21 December 2018 - - The US Food and Drug Administration has approved Keytruda, US-based Merck's (NYSE: MRK) anti-PD-1 therapy, for the treatment of adult and pediatric patients with recurrent locally advanced or metastatic Merkel cell carcinoma, based on the results of the Cancer Immunotherapy Trials Network's CITN-09/KEYNOTE-017 trial, the company said.

In this Phase 2 trial of 50 patients with recurrent locally advanced or metastatic MCC who had not received prior systemic therapy for their advanced disease, Keytruda monotherapy demonstrated an objective response rate of 56% (95% CI, 41-70), with a complete response rate of 24% (95% CI, 13-38) and a partial response rate of 32 % (95% CI, 20-47).

This indication is approved under accelerated approval based on tumor response rate and durability of response.

Continued approval for this indication may be contingent upon verification and description of clinical benefit in the confirmatory trials.

Immune-mediated adverse reactions, which may be severe or fatal, can occur with Keytruda, including pneumonitis, colitis, hepatitis, endocrinopathies, nephritis, severe skin reactions, solid organ transplant rejection, and complications of allogeneic hematopoietic stem cell transplantation.

Based on the severity of the adverse reaction, Keytruda should be withheld or discontinued and corticosteroids administered if appropriate.

Keytruda can also cause severe or life-threatening infusion-related reactions. Based on its mechanism of action, Keytruda can cause fetal harm when administered to a pregnant woman.

The approval was based on data from CITN-09/KEYNOTE-017, a Phase 2, non-randomized, multicenter, open-label trial, initiated and conducted by the Cancer Immunotherapy Trials Network based at the Fred Hutchinson Cancer Research Center and sponsored by the National Cancer Institute, evaluating Keytruda in 50 patients with recurrent locally advanced or metastatic MCC who had not received prior systemic therapy for their advanced disease.

Patients with active autoimmune disease or a medical condition that required immunosuppression were ineligible.

Patients received Keytruda 2 mg/kg every three weeks until unacceptable toxicity or disease progression that was symptomatic, rapidly progressive, required urgent intervention, occurred with a decline in performance status, or was confirmed at least four weeks later with repeat imaging.
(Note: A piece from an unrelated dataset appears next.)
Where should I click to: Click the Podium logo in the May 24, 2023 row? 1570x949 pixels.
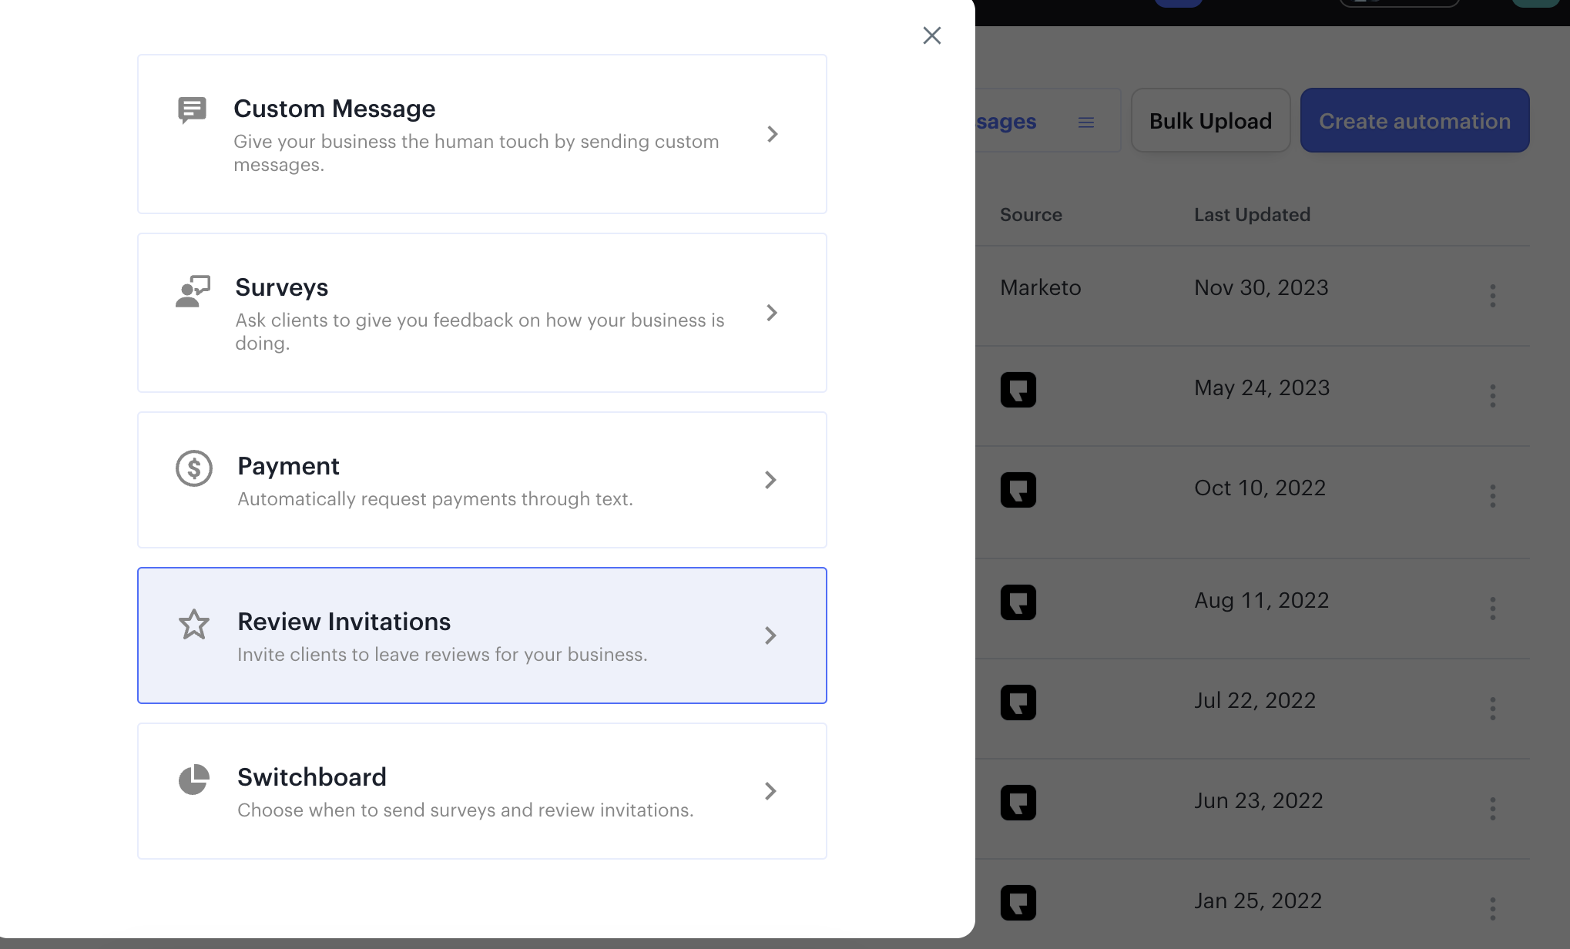coord(1018,390)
Patients without disease progression were treated for up to 24 months.

Assessment of tumor status was performed at 13 weeks followed by every nine weeks for the first year and every 12 weeks thereafter.

The major efficacy outcome measures were objective response rate and duration of response as assessed by blinded independent central review per RECIST v1.1.

Among the 50 patients treated, the median age was 71 years (range, 46 to 91 years; 80% age 65 or older); 68% were male; 90% were White; and ECOG performance score was 0 and 1.

Fourteen percent had stage IIIB disease, and 86 % had stage IV.

For patients with local or locoregional disease, 84 % had prior surgery, and 70 % had prior radiation therapy.

In CITN-09/KEYNOTE-017, the ORR was 56% (95% CI, 41-70), with a complete response rate of 24% (95% CI, 13-38) and a partial response rate of 32% (95% CI, 20-47).

Among the responding patients, median DOR was not reached (range, 5.9 to 34.5+ months). Ninety-six percent of responding patients experienced a DOR for six months or longer, and 54 % experienced a DOR for 12 months or longer.

Among the 50 patients with MCC enrolled in CITN-09/KEYNOTE-017, the median duration of exposure to Keytruda was 6.6 months (range, 1 day to 23.6 months).

Adverse reactions occurring in patients with MCC were generally similar to those in patients with melanoma or NSCLC.